● RECORDS PROVIDED

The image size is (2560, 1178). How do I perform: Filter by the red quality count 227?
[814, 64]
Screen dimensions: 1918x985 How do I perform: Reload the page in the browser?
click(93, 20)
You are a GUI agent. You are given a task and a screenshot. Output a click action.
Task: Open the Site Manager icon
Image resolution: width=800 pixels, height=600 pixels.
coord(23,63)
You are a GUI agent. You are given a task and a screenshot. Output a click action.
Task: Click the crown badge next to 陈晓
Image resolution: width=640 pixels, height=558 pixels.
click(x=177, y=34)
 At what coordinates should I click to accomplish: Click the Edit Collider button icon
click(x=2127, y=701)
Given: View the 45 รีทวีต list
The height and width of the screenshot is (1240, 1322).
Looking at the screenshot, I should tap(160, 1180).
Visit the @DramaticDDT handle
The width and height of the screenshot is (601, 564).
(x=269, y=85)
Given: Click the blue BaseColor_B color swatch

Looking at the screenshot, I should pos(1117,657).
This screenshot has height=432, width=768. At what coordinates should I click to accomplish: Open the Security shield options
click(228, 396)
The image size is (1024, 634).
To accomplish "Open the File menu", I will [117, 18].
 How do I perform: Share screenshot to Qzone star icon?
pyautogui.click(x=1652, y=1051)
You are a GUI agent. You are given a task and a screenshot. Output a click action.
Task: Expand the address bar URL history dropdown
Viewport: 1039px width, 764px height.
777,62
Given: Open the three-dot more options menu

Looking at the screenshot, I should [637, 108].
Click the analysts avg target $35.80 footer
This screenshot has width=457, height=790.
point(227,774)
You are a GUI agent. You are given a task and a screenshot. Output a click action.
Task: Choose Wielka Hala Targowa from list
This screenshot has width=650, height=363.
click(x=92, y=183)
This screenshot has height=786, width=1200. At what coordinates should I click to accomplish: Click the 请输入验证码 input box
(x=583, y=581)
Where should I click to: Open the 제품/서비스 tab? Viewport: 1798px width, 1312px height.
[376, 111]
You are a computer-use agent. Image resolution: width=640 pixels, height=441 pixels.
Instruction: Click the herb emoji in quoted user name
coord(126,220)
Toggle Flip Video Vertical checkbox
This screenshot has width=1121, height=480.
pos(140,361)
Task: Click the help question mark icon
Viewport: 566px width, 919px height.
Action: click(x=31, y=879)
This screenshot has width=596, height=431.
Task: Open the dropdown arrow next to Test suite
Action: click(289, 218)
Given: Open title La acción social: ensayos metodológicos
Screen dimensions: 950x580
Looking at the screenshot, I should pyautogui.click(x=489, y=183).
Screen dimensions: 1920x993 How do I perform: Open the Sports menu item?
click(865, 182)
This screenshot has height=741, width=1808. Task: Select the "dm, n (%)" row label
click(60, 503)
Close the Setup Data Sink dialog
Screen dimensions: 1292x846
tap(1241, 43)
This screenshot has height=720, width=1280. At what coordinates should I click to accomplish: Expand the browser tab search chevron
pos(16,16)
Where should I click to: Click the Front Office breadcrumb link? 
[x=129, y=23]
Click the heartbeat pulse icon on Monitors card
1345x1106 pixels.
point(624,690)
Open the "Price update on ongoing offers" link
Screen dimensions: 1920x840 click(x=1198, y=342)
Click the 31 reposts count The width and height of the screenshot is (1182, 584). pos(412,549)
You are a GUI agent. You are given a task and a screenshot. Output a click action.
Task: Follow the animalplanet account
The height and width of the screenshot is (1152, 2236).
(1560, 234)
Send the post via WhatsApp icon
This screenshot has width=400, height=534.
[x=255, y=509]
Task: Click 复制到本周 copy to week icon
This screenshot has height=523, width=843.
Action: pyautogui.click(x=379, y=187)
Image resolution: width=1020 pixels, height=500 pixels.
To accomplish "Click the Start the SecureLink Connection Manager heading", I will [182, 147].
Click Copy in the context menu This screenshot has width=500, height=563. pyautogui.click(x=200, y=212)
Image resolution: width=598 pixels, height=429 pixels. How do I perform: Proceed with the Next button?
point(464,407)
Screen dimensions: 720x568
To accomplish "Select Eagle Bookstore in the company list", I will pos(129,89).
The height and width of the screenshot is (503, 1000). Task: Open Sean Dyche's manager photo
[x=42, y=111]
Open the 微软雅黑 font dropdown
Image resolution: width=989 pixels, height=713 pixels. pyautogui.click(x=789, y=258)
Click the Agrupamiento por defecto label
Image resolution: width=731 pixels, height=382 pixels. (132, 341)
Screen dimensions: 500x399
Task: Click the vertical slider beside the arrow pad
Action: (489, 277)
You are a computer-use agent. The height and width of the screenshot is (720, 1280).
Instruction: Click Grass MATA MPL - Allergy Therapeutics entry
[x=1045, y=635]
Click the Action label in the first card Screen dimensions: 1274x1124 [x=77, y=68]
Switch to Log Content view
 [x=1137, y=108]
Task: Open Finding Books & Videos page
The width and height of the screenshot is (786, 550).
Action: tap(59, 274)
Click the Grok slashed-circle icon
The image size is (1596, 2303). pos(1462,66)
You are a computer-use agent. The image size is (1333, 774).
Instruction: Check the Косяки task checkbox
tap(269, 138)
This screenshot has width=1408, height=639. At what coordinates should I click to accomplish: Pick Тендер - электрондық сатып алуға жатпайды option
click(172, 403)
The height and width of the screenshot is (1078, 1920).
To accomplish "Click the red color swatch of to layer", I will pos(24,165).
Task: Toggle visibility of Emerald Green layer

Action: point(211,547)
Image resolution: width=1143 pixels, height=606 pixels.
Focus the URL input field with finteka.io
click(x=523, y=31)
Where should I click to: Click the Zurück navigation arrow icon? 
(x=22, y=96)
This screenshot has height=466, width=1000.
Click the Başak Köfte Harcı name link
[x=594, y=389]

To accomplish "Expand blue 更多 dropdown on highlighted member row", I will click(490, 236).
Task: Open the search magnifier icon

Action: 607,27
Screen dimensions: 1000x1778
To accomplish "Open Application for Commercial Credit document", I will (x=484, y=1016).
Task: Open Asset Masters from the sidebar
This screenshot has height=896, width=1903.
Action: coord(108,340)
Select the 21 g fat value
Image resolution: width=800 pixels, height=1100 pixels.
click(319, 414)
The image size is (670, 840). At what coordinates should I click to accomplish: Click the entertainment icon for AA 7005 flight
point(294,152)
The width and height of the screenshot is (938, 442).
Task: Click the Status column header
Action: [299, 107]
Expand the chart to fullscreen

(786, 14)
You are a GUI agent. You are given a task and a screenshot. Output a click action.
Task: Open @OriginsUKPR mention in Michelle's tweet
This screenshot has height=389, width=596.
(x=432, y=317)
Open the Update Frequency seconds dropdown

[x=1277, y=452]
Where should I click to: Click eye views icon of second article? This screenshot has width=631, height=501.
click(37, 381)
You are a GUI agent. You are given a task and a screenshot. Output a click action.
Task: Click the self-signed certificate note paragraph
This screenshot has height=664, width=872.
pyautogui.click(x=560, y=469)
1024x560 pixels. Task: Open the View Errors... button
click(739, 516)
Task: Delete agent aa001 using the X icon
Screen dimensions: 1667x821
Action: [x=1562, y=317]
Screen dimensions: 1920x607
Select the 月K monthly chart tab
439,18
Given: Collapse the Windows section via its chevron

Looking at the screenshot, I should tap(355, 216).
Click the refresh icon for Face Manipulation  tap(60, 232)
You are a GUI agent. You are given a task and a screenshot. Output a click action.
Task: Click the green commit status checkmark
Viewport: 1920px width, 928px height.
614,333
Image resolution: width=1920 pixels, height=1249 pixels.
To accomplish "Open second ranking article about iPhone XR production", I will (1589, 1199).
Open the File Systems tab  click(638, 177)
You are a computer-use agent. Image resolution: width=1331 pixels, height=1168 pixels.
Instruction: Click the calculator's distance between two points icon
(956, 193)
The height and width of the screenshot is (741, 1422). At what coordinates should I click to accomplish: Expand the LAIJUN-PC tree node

● INSTRUCTIONS TO FOLLOW
From the first line of the listing above to the line with "Task: Click the crown badge next to 陈晓", please transcribe each line exactly, both ends included, and nothing beyond that.

● RESPONSE BOX
The image size is (2560, 1178). How do I perform: Filter by the red quality count 227?
[814, 64]
Screen dimensions: 1918x985 How do I perform: Reload the page in the browser?
click(93, 20)
You are a GUI agent. You are given a task and a screenshot. Output a click action.
Task: Open the Site Manager icon
Image resolution: width=800 pixels, height=600 pixels.
coord(23,63)
You are a GUI agent. You are given a task and a screenshot. Output a click action.
Task: Click the crown badge next to 陈晓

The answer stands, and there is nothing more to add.